1. A snowball Earth provides one more mechanism that can severely disrupt a planet’s capacity to support life.

2. Scientists continue to find evidence that Earth’s habitability relies on an intricate interplay of geological (glaciation), astronomical (variations in Earth’s orbit), and biological (abundant deep-ocean organic carbon remains) processes.

Both of these points attest to the difficulty, from a naturalistic perspective, of attaining conditions suitable for life. That Earth has remained habitable throughout most of its history comports well with the idea that a super-intelligent Designer fashioned Earth intending to fill it with life.

by Jeff Zweerink

Last Christmas, my family flew back to the midwest in a Boeing 737. Getting an airplane to stay up in the air requires a tremendous amount of design, but most of the flight delivers all the excitement of a long bus ride. The action usually occurs during the takeoff (and to some extent, the landing).

New geophysical discoveries show similar action for the tectonic history of Earth. Plate tectonics requires three essential processes to operate. First, rigid continental and oceanic plates must float and move around on the more fluid upper mantle below. Second, hot magma from the mantle must well-up through cracks that form as the plates move apart. Third, where the plates collide with one another, one of the plates must move below the other, back into the mantle, in a process called subduction. Scientists largely understand the mechanisms of the first two steps as well as how subduction functions. However, the initiation of subduction remains more enigmatic.

As described in Science, recent research demonstrates that Earth’s tectonic activity fluctuated significantly in the past because the subduction zones shut down (as a result of continental plates coming into contact). In particular, the time period when the Rodinia “supercontinent” formed corresponds to a dramatic decrease in subduction. (On a side note, when subduction reinitiated leading to the break-up of Rodinia, Earth experienced a glaciation which covered almost the entire globe.) Most of the current subduction zones reside in the Pacific Ocean. Consequently, the closing of the Pacific basin in roughly 350 million years will bring another period of tectonic inactivity.
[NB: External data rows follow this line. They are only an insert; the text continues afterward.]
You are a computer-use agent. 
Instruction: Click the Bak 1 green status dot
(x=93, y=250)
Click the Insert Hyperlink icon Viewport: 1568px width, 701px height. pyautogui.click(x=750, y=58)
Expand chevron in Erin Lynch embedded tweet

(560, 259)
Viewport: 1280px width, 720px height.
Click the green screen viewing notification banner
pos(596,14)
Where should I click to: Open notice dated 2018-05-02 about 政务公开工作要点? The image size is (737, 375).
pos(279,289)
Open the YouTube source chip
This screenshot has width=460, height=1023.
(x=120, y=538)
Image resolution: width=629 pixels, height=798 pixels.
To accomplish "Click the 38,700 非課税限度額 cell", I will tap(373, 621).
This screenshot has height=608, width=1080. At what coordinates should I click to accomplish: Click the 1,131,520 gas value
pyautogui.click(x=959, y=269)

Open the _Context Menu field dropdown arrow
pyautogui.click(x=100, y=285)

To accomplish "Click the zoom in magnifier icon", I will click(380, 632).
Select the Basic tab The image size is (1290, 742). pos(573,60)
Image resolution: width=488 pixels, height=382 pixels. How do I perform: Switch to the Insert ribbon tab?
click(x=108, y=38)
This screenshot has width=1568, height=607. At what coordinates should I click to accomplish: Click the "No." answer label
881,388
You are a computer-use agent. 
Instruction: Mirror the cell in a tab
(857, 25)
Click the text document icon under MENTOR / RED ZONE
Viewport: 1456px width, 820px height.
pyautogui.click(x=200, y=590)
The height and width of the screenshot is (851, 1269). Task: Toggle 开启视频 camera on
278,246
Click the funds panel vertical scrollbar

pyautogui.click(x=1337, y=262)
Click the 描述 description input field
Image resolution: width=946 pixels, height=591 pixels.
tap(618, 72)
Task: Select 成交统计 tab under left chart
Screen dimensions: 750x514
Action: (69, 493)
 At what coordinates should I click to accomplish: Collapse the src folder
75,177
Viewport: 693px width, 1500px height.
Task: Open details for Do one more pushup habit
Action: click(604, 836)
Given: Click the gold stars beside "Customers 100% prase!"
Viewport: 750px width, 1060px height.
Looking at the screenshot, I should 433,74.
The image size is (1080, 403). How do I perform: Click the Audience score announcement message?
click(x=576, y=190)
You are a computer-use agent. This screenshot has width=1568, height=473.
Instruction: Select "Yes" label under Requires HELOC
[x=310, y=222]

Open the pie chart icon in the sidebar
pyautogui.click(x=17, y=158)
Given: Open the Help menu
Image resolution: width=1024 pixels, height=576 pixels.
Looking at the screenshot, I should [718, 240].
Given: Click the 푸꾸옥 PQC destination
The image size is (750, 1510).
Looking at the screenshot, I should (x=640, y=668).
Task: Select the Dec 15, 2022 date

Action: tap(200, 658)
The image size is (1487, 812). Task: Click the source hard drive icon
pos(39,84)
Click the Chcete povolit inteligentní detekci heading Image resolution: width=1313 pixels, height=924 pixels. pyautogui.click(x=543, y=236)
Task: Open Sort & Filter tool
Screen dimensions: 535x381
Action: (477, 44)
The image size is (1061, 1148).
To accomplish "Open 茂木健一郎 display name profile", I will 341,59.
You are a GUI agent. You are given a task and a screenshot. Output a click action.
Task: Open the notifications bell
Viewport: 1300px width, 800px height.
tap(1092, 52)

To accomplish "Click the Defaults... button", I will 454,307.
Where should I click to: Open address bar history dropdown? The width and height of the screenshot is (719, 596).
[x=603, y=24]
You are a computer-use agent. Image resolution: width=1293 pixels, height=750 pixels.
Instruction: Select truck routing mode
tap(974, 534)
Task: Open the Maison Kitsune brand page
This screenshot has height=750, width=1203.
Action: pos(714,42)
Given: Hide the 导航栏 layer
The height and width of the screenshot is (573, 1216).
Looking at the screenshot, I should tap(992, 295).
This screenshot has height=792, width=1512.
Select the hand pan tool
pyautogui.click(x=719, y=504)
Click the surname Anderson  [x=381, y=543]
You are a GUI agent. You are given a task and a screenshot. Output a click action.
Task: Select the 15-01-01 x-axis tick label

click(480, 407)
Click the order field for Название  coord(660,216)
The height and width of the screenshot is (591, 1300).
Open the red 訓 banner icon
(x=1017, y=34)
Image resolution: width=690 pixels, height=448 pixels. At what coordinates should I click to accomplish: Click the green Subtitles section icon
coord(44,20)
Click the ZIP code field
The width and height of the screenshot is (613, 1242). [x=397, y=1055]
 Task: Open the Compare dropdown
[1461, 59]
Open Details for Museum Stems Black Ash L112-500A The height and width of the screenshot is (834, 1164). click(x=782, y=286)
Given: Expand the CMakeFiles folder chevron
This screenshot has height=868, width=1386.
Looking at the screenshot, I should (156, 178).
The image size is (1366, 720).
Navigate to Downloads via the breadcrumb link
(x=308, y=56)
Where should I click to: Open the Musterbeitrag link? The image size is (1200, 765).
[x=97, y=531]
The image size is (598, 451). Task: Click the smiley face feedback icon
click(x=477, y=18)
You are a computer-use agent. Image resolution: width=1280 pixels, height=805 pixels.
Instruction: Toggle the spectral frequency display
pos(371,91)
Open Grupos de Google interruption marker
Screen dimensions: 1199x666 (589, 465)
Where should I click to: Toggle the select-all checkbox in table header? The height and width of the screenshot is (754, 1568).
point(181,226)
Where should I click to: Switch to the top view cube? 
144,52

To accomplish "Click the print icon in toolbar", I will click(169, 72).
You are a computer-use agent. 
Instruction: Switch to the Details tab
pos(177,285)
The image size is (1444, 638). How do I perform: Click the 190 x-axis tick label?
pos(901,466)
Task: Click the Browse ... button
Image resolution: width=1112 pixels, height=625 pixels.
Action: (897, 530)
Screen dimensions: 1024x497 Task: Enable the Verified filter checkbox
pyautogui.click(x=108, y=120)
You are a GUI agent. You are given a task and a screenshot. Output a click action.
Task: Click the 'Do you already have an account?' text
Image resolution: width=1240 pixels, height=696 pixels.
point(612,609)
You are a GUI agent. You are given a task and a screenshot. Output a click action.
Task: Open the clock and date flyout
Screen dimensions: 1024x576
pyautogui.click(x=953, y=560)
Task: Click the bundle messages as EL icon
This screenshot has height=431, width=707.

As continental plates collide, subduction inevitably terminates. However, such a process does not necessarily lead to subduction initiating somewhere else. For example, the Indian and African continents collided with Eurasia 35-50 million years ago, shutting down a subduction zone (this collision caused the formation and continued growth of the Himalayas—home to Mount Everest). Yet since the collision, no new subduction zones have formed in the region nor does it appear that any will.

Most scientists assumed that plate tectonics operated slowly and continuously over the bulk of Earth’s history. But new scientific results argue for an “on-again/off-again” tectonic past. Because of the importance of subduction initiation for plate tectonics activity, RTB’s creation model predicts that scientists will find substantial fine-tuning as they better understand this critical process.

(As an added bonus, a more sporadic nature of Earth’s plate tectonic activity also solves another long-standing geological problem. Scientists measure the tectonic activity and the rate at which heat escapes from Earth today. Extrapolating those two quantities just two billion years in the past leads to an unacceptably high interior temperature for Earth. However, if tectonic activity experienced periods of stagnation, heat would escape more slowly in the past compared to extrapolations from the measured values assuming continuous plate tectonics. Extrapolations incorporating intermittent tectonic activity give reasonable temperatures all the way back to Earth’s formation.)

Going back to the plane analogy, sustaining flight necessitates a high degree of fine-tuning on the part of the pilots and the engineers of the aircraft. Air travel requires an even greater amount of fine-tuning because planes must take off and land—without a successful takeoff, no one can go home for the holidays. Similarly, without subduction initiation the life-essential process of plate tectonics would never take off on Earth.